Material and Methods
The structures listed in table 1 have been assessed,
for each test study. The evaluated AI-contours were generated with deep
learning algorithms by: Contour Protégé AI (Protégé) v. 2.0 (MIM software Inc.
7.1.5), Limbus Contour (Limbus) v. 1.3.0 (Limbus AI Inc.), and Admire v. 3.28 (prototype
by Elekta) software. The type and number of contours automatically contoured by
the three software are different. Lymph nodes were not evaluated. For the Pelvis,
we also compared the performances of AI-based with atlas-based segmentation
approaches. For this purpose two MIM atlases: a proprietary atlas (High-Risk
Prostate, HRP) and an in-house developed atlas (AOUC) [1] were employed,
invoking them from an in-house, multi-subject customized workflow, in which
registration parameters and post-processing options were optimized.
Each contour (including manual) was visually evaluated
in a blinded test by a Radiation Oncologist (RO) (other than the reference one),
assigning a score proportional to the degree of corrections needed for clinical
suitability: 0 (contour acceptable without editing); 1 (minor revision
required); 2 (further revision needed).
Results
For each district, the percentage of evaluated
structures scored 0, 1 or 2 are reported in figure 2a.
The percentage of evaluated structures for which no
corrections or minor corrections were needed are reported in fig. 2b.
For all districts, more than 79% of DL contours are
acceptable or need minor corrections (Fig. 2b).
DL contours generally have a higher degree of clinical
acceptability than atlas-based contours. Although certain atlas-based contours
sometimes require even major revision, we improved MIM HRP atlas contours
quality by optimizing the workflow image-registration options and
post-processing steps.

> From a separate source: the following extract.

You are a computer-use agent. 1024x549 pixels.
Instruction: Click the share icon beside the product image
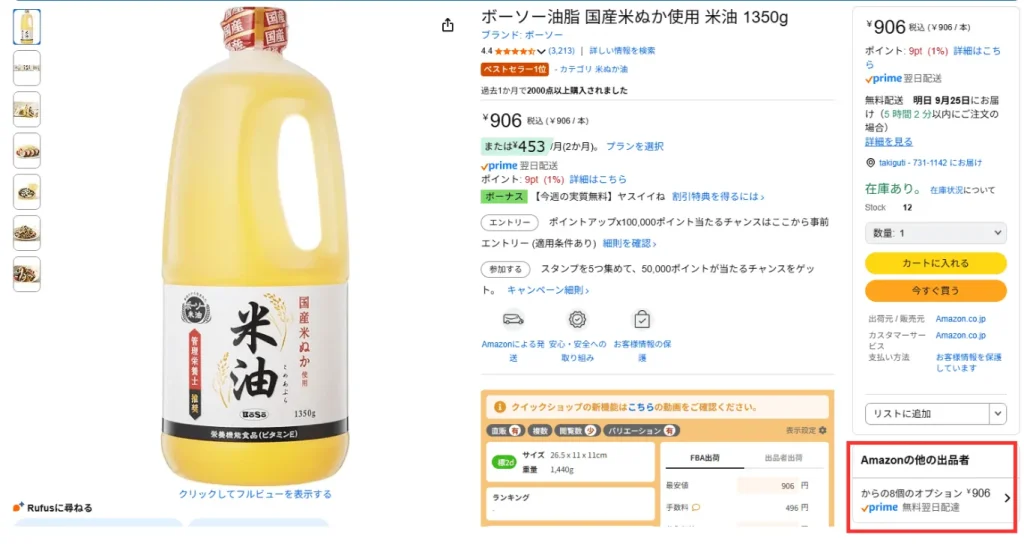coord(448,26)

Results further improved by using AOUC atlas, created and
optimized in-house: the fraction of contours scored 0 or 1 reaches 92%,
comparable to DL-generated contours.
Conclusion
DL-based algorithms represent a turning point in the
field of auto-contouring and produce high quality contours. Even if some
corrections are needed before clinical use, in clinical practice, important
time-savings may be obtained, if no or minor corrections are needed.
To date, evaluated deep-learning algorithms are
capable to produce high quality contours, in most cases clinically acceptable
or prone to be quickly edited with minor revision.